---- DATA SHOWN

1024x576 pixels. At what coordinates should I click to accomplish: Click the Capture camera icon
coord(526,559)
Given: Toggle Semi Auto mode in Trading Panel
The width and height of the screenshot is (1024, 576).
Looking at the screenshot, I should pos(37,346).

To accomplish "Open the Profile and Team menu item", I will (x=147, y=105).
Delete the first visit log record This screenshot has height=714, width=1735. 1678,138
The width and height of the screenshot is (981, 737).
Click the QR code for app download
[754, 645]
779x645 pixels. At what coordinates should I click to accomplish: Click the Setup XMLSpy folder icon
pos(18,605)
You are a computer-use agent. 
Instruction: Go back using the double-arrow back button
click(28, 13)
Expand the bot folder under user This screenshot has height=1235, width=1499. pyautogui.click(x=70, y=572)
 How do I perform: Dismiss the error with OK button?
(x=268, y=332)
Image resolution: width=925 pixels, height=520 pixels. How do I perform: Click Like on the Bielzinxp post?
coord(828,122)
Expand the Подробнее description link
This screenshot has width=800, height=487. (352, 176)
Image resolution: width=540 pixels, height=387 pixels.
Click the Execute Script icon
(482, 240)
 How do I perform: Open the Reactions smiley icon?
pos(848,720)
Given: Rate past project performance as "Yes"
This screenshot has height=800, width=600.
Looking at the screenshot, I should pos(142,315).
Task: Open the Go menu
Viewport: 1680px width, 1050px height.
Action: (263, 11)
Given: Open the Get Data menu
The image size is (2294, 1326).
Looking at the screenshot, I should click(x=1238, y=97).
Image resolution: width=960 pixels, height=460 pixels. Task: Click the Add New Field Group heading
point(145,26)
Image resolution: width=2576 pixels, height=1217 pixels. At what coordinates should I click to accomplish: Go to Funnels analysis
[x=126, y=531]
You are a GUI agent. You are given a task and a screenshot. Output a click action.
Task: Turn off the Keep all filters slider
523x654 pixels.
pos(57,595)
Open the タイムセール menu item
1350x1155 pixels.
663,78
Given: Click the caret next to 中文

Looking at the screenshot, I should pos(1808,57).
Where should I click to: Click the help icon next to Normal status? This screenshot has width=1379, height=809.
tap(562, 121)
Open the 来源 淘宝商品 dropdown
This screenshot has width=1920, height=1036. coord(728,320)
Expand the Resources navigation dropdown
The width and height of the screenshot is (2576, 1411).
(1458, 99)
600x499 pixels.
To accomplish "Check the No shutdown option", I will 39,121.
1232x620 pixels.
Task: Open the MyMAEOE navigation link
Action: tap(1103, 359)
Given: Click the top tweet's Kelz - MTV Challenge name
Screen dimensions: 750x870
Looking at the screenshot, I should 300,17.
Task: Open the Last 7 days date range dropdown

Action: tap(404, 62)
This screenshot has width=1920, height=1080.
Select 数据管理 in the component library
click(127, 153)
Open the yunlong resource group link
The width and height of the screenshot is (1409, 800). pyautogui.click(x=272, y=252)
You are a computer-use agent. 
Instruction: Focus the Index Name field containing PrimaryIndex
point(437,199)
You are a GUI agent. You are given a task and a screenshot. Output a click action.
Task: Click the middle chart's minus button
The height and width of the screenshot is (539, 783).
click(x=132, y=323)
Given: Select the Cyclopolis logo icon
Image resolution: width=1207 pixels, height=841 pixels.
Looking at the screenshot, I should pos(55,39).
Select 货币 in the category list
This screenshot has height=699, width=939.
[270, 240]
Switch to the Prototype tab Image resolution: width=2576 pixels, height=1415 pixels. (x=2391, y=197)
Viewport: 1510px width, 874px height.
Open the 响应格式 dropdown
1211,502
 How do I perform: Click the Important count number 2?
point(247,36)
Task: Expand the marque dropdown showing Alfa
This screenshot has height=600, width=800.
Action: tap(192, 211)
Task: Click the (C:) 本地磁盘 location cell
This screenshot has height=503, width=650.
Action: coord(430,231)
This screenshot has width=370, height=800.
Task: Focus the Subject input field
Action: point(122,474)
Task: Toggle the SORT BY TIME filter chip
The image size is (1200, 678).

--------

> [YOUR GOAL]: Output every line of the extracted data entries above, unchanged, from the first entry through the last.

> [OUTPUT FOR THIS EXERCISE]:
1024x576 pixels. At what coordinates should I click to accomplish: Click the Capture camera icon
coord(526,559)
Given: Toggle Semi Auto mode in Trading Panel
The width and height of the screenshot is (1024, 576).
Looking at the screenshot, I should pos(37,346).

To accomplish "Open the Profile and Team menu item", I will (x=147, y=105).
Delete the first visit log record This screenshot has height=714, width=1735. 1678,138
The width and height of the screenshot is (981, 737).
Click the QR code for app download
[754, 645]
779x645 pixels. At what coordinates should I click to accomplish: Click the Setup XMLSpy folder icon
pos(18,605)
You are a computer-use agent. 
Instruction: Go back using the double-arrow back button
click(28, 13)
Expand the bot folder under user This screenshot has height=1235, width=1499. pyautogui.click(x=70, y=572)
 How do I perform: Dismiss the error with OK button?
(x=268, y=332)
Image resolution: width=925 pixels, height=520 pixels. How do I perform: Click Like on the Bielzinxp post?
coord(828,122)
Expand the Подробнее description link
This screenshot has width=800, height=487. (352, 176)
Image resolution: width=540 pixels, height=387 pixels.
Click the Execute Script icon
(482, 240)
 How do I perform: Open the Reactions smiley icon?
pos(848,720)
Given: Rate past project performance as "Yes"
This screenshot has height=800, width=600.
Looking at the screenshot, I should pos(142,315).
Task: Open the Go menu
Viewport: 1680px width, 1050px height.
Action: (263, 11)
Given: Open the Get Data menu
The image size is (2294, 1326).
Looking at the screenshot, I should click(x=1238, y=97).
Image resolution: width=960 pixels, height=460 pixels. Task: Click the Add New Field Group heading
point(145,26)
Image resolution: width=2576 pixels, height=1217 pixels. At what coordinates should I click to accomplish: Go to Funnels analysis
[x=126, y=531]
You are a GUI agent. You are given a task and a screenshot. Output a click action.
Task: Turn off the Keep all filters slider
523x654 pixels.
pos(57,595)
Open the タイムセール menu item
1350x1155 pixels.
663,78
Given: Click the caret next to 中文

Looking at the screenshot, I should pos(1808,57).
Where should I click to: Click the help icon next to Normal status? This screenshot has width=1379, height=809.
tap(562, 121)
Open the 来源 淘宝商品 dropdown
This screenshot has width=1920, height=1036. coord(728,320)
Expand the Resources navigation dropdown
The width and height of the screenshot is (2576, 1411).
(1458, 99)
600x499 pixels.
To accomplish "Check the No shutdown option", I will 39,121.
1232x620 pixels.
Task: Open the MyMAEOE navigation link
Action: tap(1103, 359)
Given: Click the top tweet's Kelz - MTV Challenge name
Screen dimensions: 750x870
Looking at the screenshot, I should 300,17.
Task: Open the Last 7 days date range dropdown

Action: tap(404, 62)
This screenshot has width=1920, height=1080.
Select 数据管理 in the component library
click(127, 153)
Open the yunlong resource group link
The width and height of the screenshot is (1409, 800). pyautogui.click(x=272, y=252)
You are a computer-use agent. 
Instruction: Focus the Index Name field containing PrimaryIndex
point(437,199)
You are a GUI agent. You are given a task and a screenshot. Output a click action.
Task: Click the middle chart's minus button
The height and width of the screenshot is (539, 783).
click(x=132, y=323)
Given: Select the Cyclopolis logo icon
Image resolution: width=1207 pixels, height=841 pixels.
Looking at the screenshot, I should pos(55,39).
Select 货币 in the category list
This screenshot has height=699, width=939.
[270, 240]
Switch to the Prototype tab Image resolution: width=2576 pixels, height=1415 pixels. (x=2391, y=197)
Viewport: 1510px width, 874px height.
Open the 响应格式 dropdown
1211,502
 How do I perform: Click the Important count number 2?
point(247,36)
Task: Expand the marque dropdown showing Alfa
This screenshot has height=600, width=800.
Action: tap(192, 211)
Task: Click the (C:) 本地磁盘 location cell
This screenshot has height=503, width=650.
Action: coord(430,231)
This screenshot has width=370, height=800.
Task: Focus the Subject input field
Action: point(122,474)
Task: Toggle the SORT BY TIME filter chip
The image size is (1200, 678).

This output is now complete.